● **Data provided**:
┄┄┄┄┄┄┄┄┄┄┄┄┄┄┄┄┄┄┄┄

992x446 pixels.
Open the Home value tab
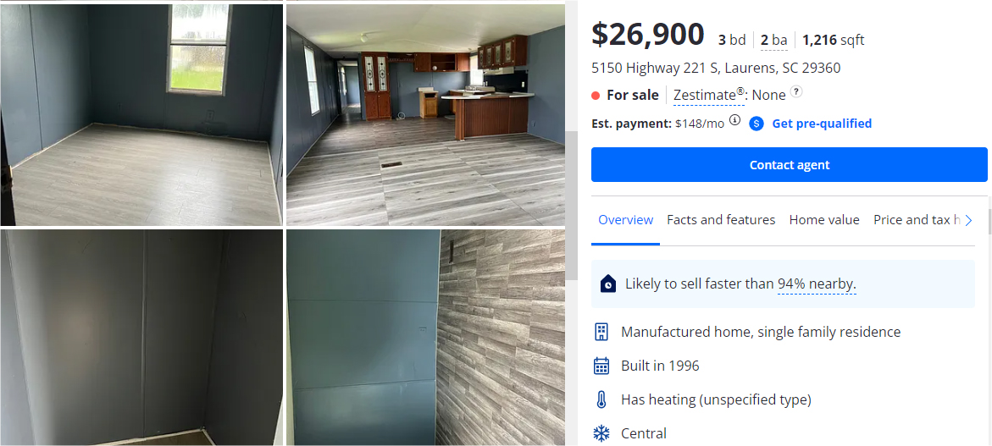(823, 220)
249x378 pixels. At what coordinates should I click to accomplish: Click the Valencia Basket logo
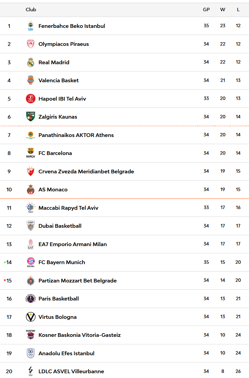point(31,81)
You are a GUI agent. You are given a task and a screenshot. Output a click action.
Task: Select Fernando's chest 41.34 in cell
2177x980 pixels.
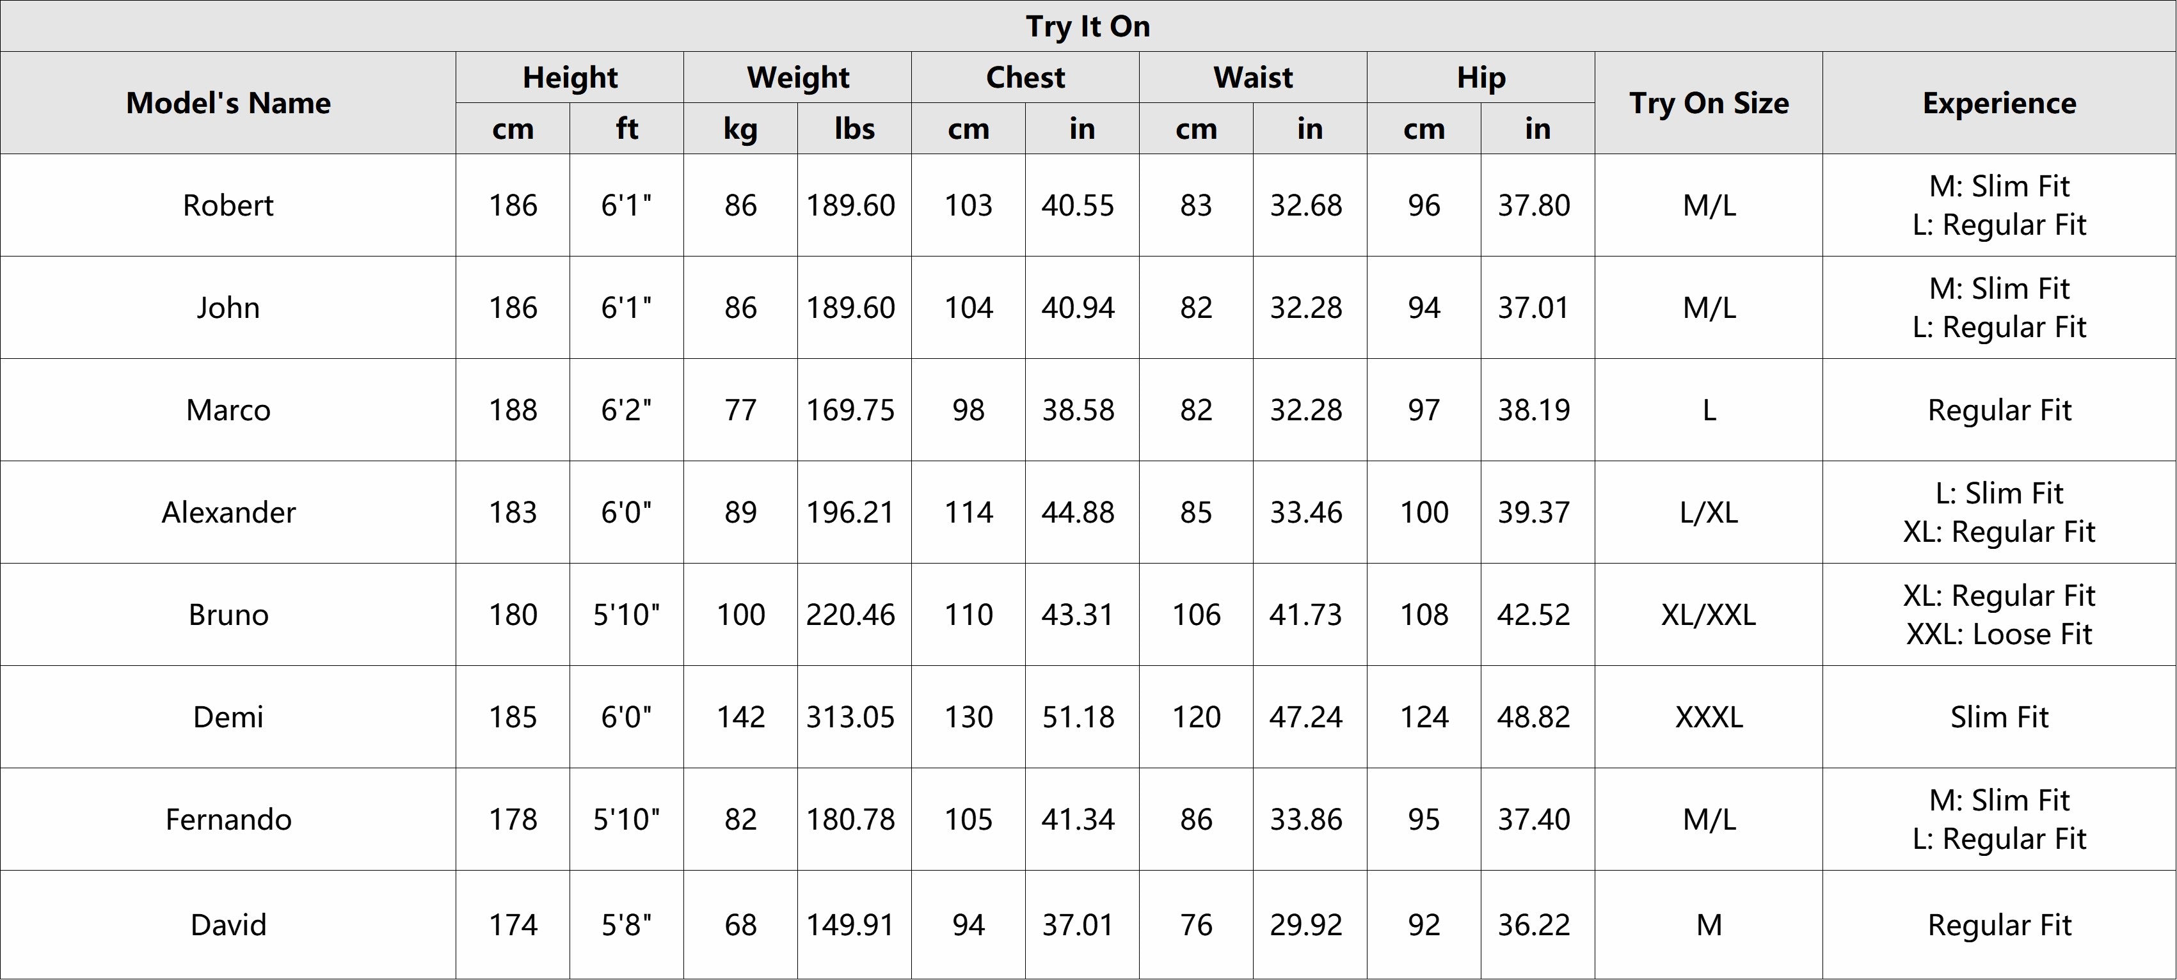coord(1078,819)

┄┄┄┄┄┄┄┄┄┄┄┄┄┄┄┄┄┄┄┄

● **What to do**: Set down nothing but the lines from the one containing "249x378 pixels. At" to the final line above, both included, with every picture left out.

● **Answer area**:
249x378 pixels. At what coordinates should I click to accomplish: Click the Valencia Basket logo
point(31,81)
You are a GUI agent. You are given a task and a screenshot. Output a click action.
Task: Select Fernando's chest 41.34 in cell
2177x980 pixels.
coord(1078,819)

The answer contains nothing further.